### WHAT THE EXERCISE ASKS
Nothing but the lines from the one with "The width and height of the screenshot is (571, 465)." down to the one with "484x215 pixels." should be returned, exactly and with both ends included, from the material below.
•••
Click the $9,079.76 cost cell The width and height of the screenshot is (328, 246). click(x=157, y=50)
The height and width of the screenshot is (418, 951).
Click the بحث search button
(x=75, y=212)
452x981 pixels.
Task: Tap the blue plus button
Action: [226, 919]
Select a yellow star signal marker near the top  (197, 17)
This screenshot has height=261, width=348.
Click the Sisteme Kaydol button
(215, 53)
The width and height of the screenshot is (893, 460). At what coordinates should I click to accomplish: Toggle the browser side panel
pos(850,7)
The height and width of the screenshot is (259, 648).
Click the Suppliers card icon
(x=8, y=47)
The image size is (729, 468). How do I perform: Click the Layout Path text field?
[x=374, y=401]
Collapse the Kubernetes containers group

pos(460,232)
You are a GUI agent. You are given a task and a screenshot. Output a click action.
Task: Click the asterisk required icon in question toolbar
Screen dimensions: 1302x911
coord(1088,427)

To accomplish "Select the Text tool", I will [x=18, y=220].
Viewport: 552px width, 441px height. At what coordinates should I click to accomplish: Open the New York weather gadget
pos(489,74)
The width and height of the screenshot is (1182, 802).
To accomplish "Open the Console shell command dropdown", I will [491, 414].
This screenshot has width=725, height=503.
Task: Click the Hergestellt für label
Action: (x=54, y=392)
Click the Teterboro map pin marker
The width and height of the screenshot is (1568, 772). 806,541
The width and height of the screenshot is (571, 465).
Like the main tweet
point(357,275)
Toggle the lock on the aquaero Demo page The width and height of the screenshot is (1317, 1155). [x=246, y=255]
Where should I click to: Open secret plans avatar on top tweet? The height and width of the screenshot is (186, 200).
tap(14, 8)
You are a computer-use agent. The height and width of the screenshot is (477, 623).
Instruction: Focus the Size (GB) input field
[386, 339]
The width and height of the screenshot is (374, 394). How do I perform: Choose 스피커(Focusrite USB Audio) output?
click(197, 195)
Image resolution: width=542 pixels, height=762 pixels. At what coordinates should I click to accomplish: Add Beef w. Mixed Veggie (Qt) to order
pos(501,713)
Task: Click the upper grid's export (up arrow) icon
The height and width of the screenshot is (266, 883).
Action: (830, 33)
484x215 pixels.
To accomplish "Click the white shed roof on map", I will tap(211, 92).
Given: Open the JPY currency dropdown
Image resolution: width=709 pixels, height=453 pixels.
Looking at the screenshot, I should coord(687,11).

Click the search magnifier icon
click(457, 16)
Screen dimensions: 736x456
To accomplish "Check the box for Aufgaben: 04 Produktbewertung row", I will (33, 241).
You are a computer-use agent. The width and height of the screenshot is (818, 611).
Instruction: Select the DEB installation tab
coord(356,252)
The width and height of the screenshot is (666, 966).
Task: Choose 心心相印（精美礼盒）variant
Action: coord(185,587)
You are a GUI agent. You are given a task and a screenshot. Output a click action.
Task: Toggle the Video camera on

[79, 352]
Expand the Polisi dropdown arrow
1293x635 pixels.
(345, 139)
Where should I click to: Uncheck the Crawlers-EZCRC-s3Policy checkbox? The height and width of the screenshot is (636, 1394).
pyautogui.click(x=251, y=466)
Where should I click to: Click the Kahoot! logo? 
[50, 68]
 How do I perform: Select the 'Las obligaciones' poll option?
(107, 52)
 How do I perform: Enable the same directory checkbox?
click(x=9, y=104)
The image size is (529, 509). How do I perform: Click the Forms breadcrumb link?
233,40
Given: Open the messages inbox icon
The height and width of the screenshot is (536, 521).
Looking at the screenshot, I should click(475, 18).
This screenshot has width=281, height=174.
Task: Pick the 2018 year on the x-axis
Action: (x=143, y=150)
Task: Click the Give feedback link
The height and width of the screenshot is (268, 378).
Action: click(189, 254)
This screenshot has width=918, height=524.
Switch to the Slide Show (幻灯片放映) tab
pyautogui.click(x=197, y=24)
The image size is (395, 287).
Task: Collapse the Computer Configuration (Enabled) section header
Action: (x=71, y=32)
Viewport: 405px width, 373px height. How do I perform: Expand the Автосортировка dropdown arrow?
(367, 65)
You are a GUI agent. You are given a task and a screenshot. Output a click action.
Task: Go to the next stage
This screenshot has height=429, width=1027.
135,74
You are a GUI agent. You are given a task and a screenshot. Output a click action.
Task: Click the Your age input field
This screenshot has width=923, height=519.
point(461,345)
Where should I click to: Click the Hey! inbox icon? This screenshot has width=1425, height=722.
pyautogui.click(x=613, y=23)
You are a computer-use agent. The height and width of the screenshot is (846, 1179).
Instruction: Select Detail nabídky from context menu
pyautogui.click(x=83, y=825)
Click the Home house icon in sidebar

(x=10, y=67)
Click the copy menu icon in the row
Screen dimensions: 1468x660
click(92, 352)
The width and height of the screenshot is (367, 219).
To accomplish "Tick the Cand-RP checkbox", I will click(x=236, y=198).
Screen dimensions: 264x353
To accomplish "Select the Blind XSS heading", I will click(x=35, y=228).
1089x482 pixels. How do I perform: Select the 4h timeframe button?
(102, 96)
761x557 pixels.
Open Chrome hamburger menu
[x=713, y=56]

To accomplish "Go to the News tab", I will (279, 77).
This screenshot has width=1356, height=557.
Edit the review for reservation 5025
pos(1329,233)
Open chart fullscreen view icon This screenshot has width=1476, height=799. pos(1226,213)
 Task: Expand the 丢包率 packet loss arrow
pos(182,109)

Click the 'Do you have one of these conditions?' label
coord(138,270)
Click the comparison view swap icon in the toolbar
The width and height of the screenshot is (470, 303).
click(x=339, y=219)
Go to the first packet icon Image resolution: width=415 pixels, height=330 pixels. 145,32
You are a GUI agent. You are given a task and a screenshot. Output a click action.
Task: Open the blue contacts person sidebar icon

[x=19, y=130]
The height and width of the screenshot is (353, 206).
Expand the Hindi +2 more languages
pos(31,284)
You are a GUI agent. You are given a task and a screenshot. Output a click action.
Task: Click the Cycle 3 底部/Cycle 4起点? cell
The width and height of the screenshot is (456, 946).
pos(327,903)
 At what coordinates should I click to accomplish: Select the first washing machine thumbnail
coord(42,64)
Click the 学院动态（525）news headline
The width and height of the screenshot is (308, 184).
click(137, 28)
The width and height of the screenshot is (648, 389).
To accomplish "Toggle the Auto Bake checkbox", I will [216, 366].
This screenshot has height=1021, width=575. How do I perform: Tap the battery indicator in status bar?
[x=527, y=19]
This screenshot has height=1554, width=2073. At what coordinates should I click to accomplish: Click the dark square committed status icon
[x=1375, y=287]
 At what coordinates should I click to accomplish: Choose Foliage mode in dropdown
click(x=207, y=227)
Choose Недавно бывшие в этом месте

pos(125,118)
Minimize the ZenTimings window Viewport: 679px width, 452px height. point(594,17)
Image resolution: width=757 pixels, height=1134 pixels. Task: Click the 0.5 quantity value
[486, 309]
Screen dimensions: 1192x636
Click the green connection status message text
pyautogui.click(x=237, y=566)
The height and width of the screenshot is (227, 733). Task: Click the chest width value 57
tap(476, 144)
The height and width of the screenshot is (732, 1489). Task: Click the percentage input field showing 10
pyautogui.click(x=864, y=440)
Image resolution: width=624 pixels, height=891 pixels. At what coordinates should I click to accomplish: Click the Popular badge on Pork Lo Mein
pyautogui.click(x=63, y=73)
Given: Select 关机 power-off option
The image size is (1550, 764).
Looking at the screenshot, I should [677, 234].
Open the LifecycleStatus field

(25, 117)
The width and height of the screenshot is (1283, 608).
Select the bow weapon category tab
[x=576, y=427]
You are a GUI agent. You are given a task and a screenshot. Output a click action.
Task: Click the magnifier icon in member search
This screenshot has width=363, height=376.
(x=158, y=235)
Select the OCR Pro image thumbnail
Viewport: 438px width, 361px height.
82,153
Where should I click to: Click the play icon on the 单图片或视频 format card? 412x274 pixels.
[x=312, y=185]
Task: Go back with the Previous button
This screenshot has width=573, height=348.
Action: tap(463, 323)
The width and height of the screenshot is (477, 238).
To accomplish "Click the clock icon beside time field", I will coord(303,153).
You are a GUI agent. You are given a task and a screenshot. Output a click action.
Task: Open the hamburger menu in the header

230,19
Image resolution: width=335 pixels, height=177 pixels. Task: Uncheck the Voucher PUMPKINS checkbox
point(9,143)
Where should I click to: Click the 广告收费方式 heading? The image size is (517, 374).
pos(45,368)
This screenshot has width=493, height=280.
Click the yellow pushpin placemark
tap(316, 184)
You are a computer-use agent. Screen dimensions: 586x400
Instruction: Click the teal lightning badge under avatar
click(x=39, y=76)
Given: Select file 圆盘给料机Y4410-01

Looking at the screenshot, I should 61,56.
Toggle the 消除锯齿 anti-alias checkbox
•••
### SOLUTION FOR THIS EXERCISE
The width and height of the screenshot is (571, 465).
Like the main tweet
point(357,275)
Toggle the lock on the aquaero Demo page The width and height of the screenshot is (1317, 1155). [x=246, y=255]
Where should I click to: Open secret plans avatar on top tweet? The height and width of the screenshot is (186, 200).
tap(14, 8)
You are a computer-use agent. The height and width of the screenshot is (477, 623).
Instruction: Focus the Size (GB) input field
[386, 339]
The width and height of the screenshot is (374, 394). How do I perform: Choose 스피커(Focusrite USB Audio) output?
click(197, 195)
Image resolution: width=542 pixels, height=762 pixels. At what coordinates should I click to accomplish: Add Beef w. Mixed Veggie (Qt) to order
pos(501,713)
Task: Click the upper grid's export (up arrow) icon
The height and width of the screenshot is (266, 883).
Action: (830, 33)
484x215 pixels.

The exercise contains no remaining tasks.